For example: You are going to migrate an existing column from non-required to required. In this case you might need to fill some default values in your migration for rows where the altered fields are actually NULL
. In case the default value is simple (e.g. "0") you might use a default
or defaultSql
property in your column definition. In case it's not so easy, you may use the Sql()
function in Up()
or Down()
member functions of your migrations.
Here's an example. Assuming a class Author which contains an email-address as part of the data set. Now we decide to have the email-address as a required field. To migrate existing columns the business has the smart idea of creating dummy email-addresses like [email protected]
, where full name is the authors full name without spaces. Adding the [Required]

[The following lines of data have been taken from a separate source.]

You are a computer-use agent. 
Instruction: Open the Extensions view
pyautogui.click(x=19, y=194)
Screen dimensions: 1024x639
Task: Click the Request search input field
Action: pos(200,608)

attribute to the field Email
would create the following migration:
public partial class AuthorsEmailRequired : DbMigration
{
public override void Up()
{
AlterColumn("dbo.Authors", "Email", c => c.String(nullable: false, maxLength: 512));
}
public override void Down()
{
AlterColumn("dbo.Authors", "Email", c => c.String(maxLength: 512));
}
}
This would fail in case some NULL fields are inside the database:
Cannot insert the value NULL into column 'Email', table 'App.Model.DatabaseContext.dbo.Authors'; column does not allow nulls. UPDATE fails.
Adding the following like before the AlterColumn
command will help:
Sql(@"Update dbo.Authors
set Email = REPLACE(name, ' ', '') + N'@example.com'
where Email is null");
The update-database
call succeeds and the table looks like this (example data shown):
You may use the Sql()
function for all types of DML and DDL actibities in your database. It is executed as part of the migration transaction; If the SQL fails, the complete migration fails and a rollback is done.